Jennifer takes several of her friends to a remote cabin in Texas, where her father died of a supposed car accident. There, locals warn them of hostile creatures that, according to legend, murder the men and abduct the women. The creatures, which resemble the legendary Bigfoot, eventually show up and attack Jennifer and her friends.

== Production ==
Shooting took place in Jefferson and Uncertain, Texas. The film was part of a dispute over funding between the director and an early investor. The matter was eventually taken to court.

== Release ==
Boggy Creek premiered at the sixth Texas Frightmare Weekend in April 2011. It was released on DVD and Blu-ray on September 13, 2011.

== Reception ==

Scott Foy of Dread Central rated it 1/5 stars, and wrote, "Boggy Creek doesn't work as drama, doesn't deliver as horror, and is no fun at all to watch", and while he in part praised the practical effects on the suits, was disappointed by the lack of action and actual usage of the Sasquatch itself, instead focusing on ineffective and dull character development.
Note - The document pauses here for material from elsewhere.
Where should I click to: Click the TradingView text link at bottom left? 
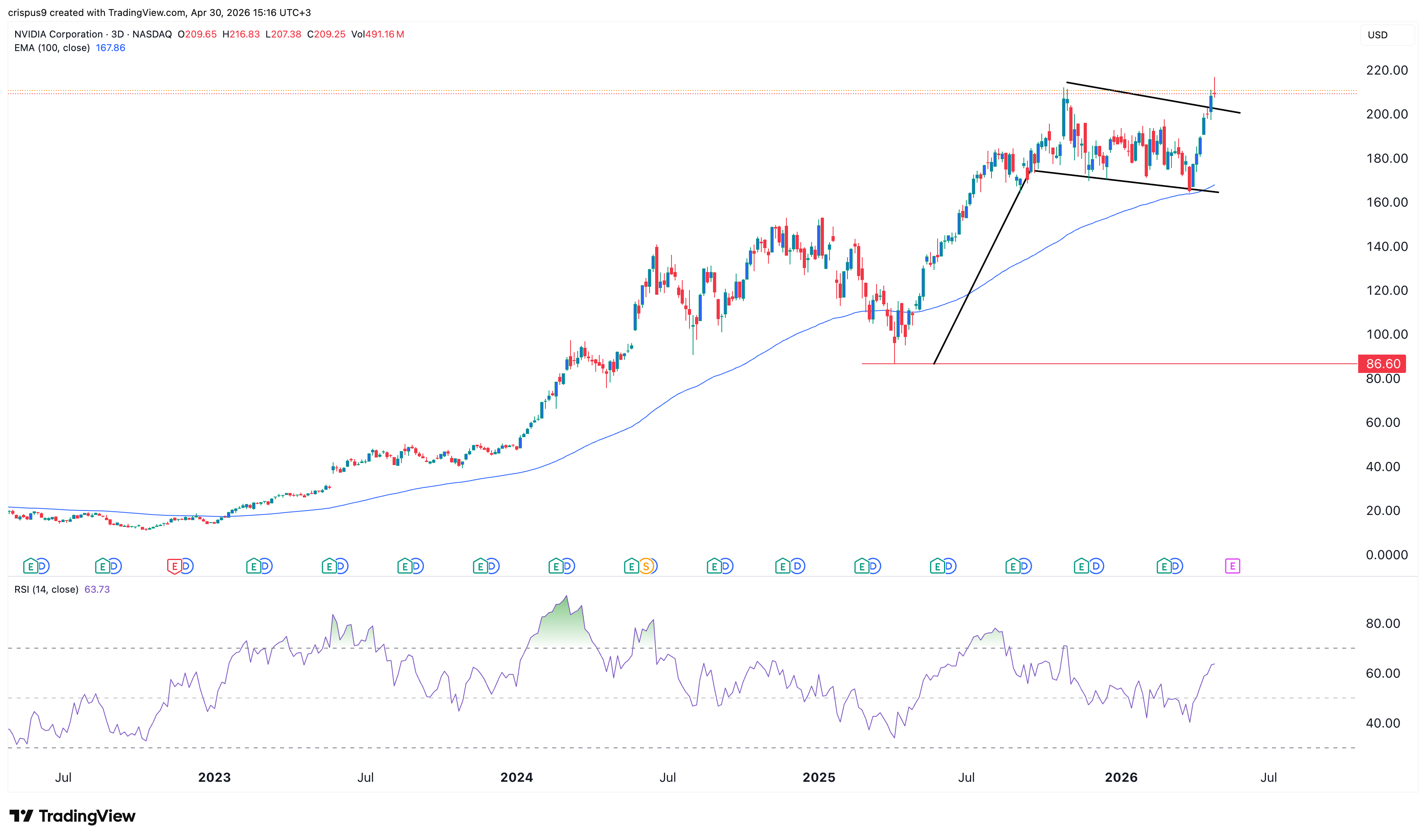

Paul Doro of Shock Till You Drop was also taken aback by the film's focus on melodrama as opposed to the monster and exploitation film it was billed as, calling it "low-rent amateur hour all around", as well as "a tedious bore and no fun whatsoever". Michael Allen of 28 Days Later Analysis praised the film's cinematography and filming locations, as well as appreciating the "lighter" scores in the soundtrack, with his largest complaint in regards to the movie being the writing which chose not to show impactful or gory scenes and was "uninspiring and lacking true horror elements".

=== Novelization ===
A novelization of the film entitled: Boggy Creek: The Legend is True was released in 2012.